I think you might have misunderstood the asio example:
IIRC (and it's been a while) each thread running in the thread pool has called io_service::run which means that effectively each thread has an event loop and a scheduler. To then get asio to complete tasks you post tasks to the io_service using the io_service::post method and asio's scheduling mechanism takes care of the rest. As long as you don't call io_service::stop, the thread pool will continue running using as many threads as you started running (assuming that each thread has work to do or has been assigned a io_service::work object).
So you don't need to create new threads for new tasks, that would go against the concept of a threadpool.
Have each task class derive from a Task that has an 'OnCompletion(task)' method/event. The threadpool threads can then call that after calling the main run() method of the task.
Waiting for a single task to complete is then easy. The OnCompletion() can perform whatever is required to signal the originating thread, signaling a condvar, queueing the task to a producer-consumer queue, calling SendMessage/PostMessage API's, Invoke/BeginInvoke, whatever.
If an oringinating thread needs to wait for several tasks to all complete, you could extend the above and issue a single 'Wait task' to the pool. The wait task has its own OnCompletion to communicate the completion of other tasks and has a thread-safe 'task counter', (atomic ops or lock), set to the number of 'main' tasks to be issued. The wait task is issued to the pool first and the thread that runs it waits on a private 'allDone' condvar in the wait task. The 'main' tasks are then issued to the pool with their OnCompletion set to call a method of the wait task that decrements the task counter towards zero. When the task counter reaches zero, the thread that achieves this signals the allDone condvar. The wait task OnCompletion then runs and so signals the completion of all the main tasks.

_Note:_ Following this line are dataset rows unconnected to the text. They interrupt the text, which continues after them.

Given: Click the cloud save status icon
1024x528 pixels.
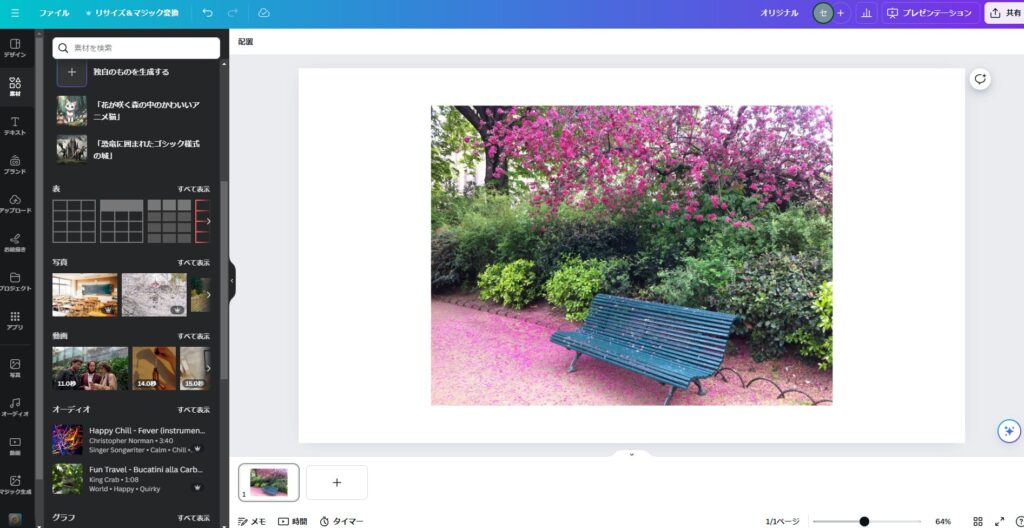Looking at the screenshot, I should tap(264, 13).
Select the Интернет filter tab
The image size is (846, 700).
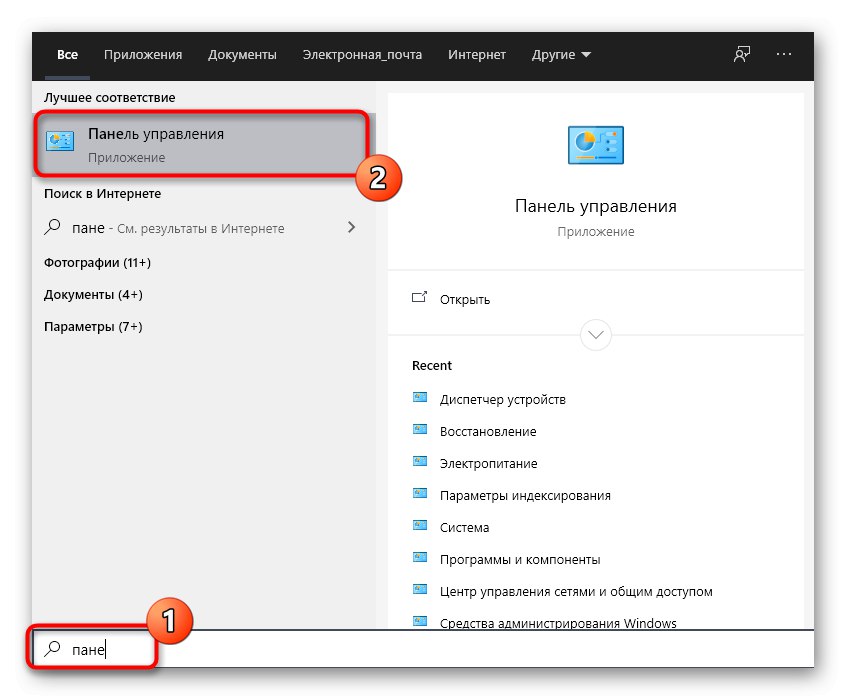477,54
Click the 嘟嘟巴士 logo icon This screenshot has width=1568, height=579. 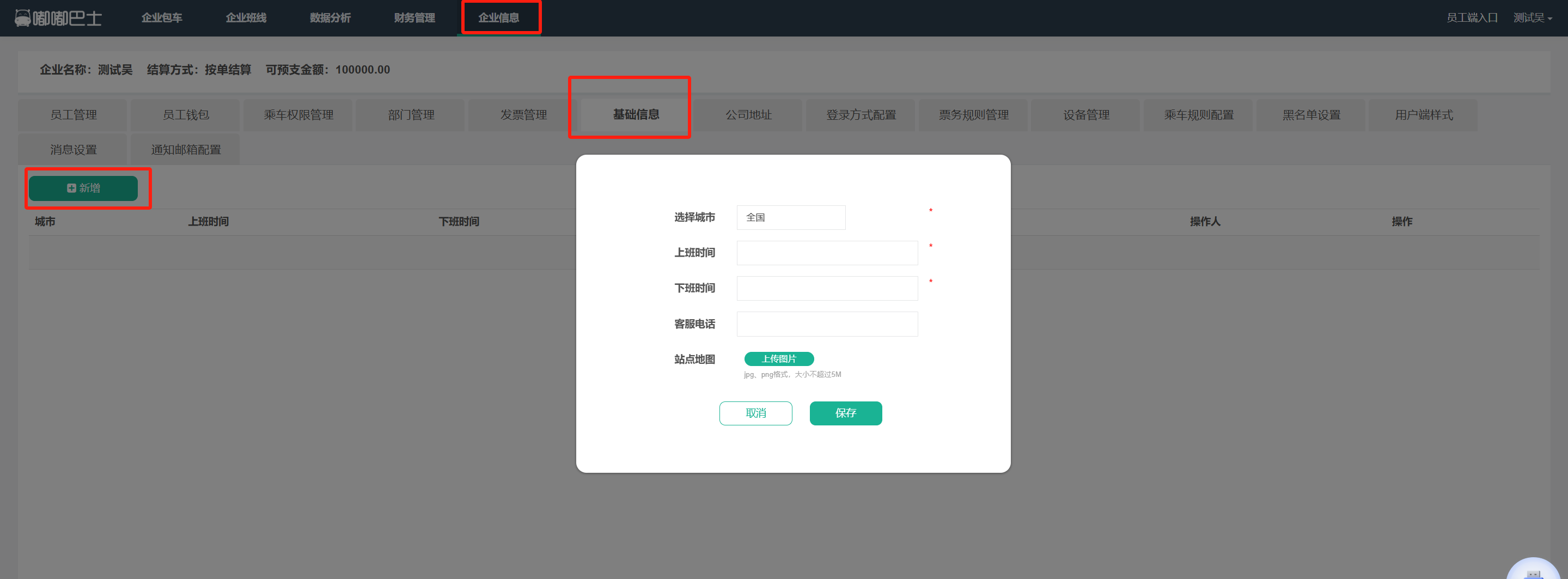pos(23,17)
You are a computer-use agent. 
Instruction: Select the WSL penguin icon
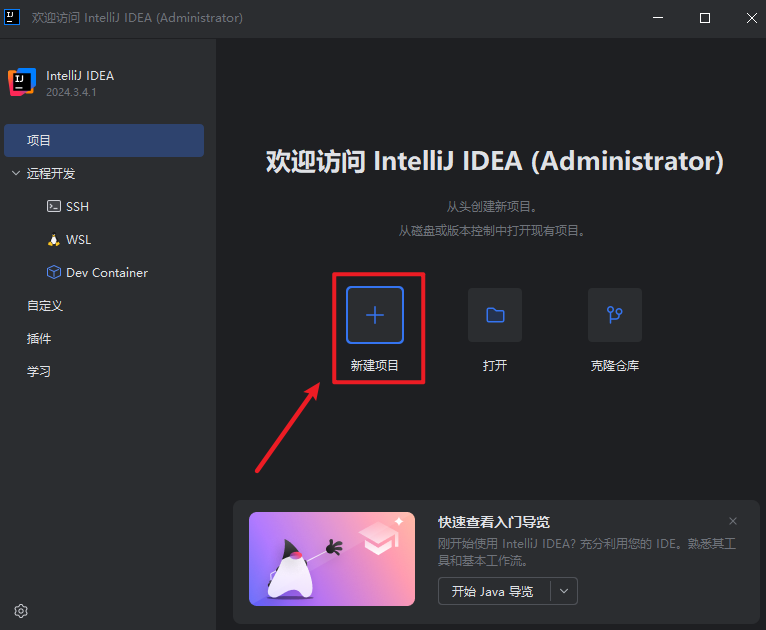(x=54, y=240)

Such a mechansism does not require the continual create/terminate/join/delete of threadpool threads, places no restriction on how the originating task needs to be signaled and you can issue as many such task-groups as you wish. You should note, however, that each wait task blocks one threadpool thread, so make sure you create a few extra threads in the pool, (not usually any problem).
This seems like a job for boost::futures. The example in the docs seems to demonstrate exactly what you're looking to do.
Joining a thread mean stop for it until it stop, and if it stop and you want to assign a new task to it, you must create a new thread. So in your case you should wait for a condition (for example boost::condition_variable) to indicate end of tasks. So using this technique it is very easy to implement it using boost::asio and boost::condition_variable. Each thread call boost::asio::io_service::run and tasks will be scheduled and executed on different threads and at the end, each task will set a boost::condition_variable or event decrement a std::atomic to indicate end of the job! that's really easy, isn't it?